Daily Archives: August 16, 2010

Magazine Column — Published August 17, 2010

The airplane’s roar caught the attention of both my son and I. We craned our necks, watching the gray machine streak across the royal blue sky.

“Why airplanes in the sky, Mama?”

“Well, so they can go fast, I guess,” I responded. My voice tight. My hands laden with grocery bags and a squirming one-year-old.

“Cars go fast too?” J, nearly three, asks me.

He’s still staring at the now empty sky.

“Yes.” I’m short. Trying to herd him inside.

He glances at me. And then, understanding my body language lowers his head and walks toward the front door.

“Why everything go so fast?” he asks, while stepping over the threshold into our house.

“It not so good,” he finishes firmly.

Then he shakes his head.

And once again, as he has countless times since his birth, my son rearranged my priorities.

*   *   *

Even as an infant, my son was old.

He rarely cried and rarely smiled. He was balanced and stable.

He walked early, but waited to truly speak until his words were clear.

By age two, he shocked me with his insight.

Like the time, when I asked him if he was excited about turning three. And he solemnly stared at me and shook his head no.

“Why not,” I asked.

“Being two is perfect,” he said. “Perfect for me.”

Or the hundreds of times when he’s asked if something could be recycled or reused, and upon hearing that it was simply just trash, he sadly muttered, “shoot. That bad for the earth.”

Or when, while I watched aghast as a group of older boys began to fight at a neighborhood park, my terribly shy boy stood up and shouted loudly that it wasn’t nice to hit.

He often hands me, or his Dad, or his little sister, the last chocolate chip cookie — unflinchingly — knowing at two years old that good things are always better if shared.

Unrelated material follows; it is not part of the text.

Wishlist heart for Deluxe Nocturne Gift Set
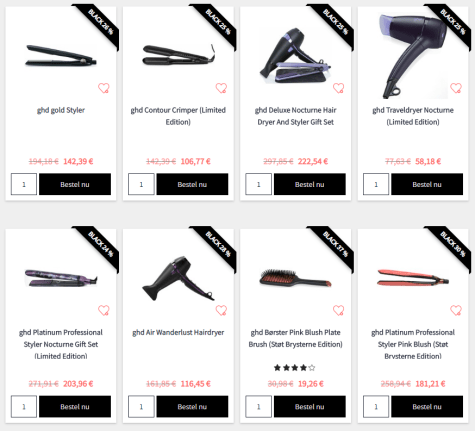pyautogui.click(x=339, y=88)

He calls big things “humongous” and tiny things “infinitesimal.”

His patience, at three, sometimes exceeds my own.

*   *   *

Until recently, I worried more about my son’s tenderness than I embraced it.

Sometimes I would ask my husband, “what are we going to do about Jonah?”

What will we do about school?

How will we help him socially, where he struggles?

Can he continue to carry the world on his shoulders?

But I learned — or should I say, he has taught me — to just stop.

Stop pushing. Stop worrying. Stop moving so fast.

All children have things that make them exceptional. They all have something to teach, if we just allow ourselves to listen.

In my case, my son’s kind, patience and open nature has served as a stunning example to me — a die-hard, always rushing, plan-ahead, type-A personality.

So I don’t need to DO anything.

There’s nothing to do with a child like this, except to learn from him.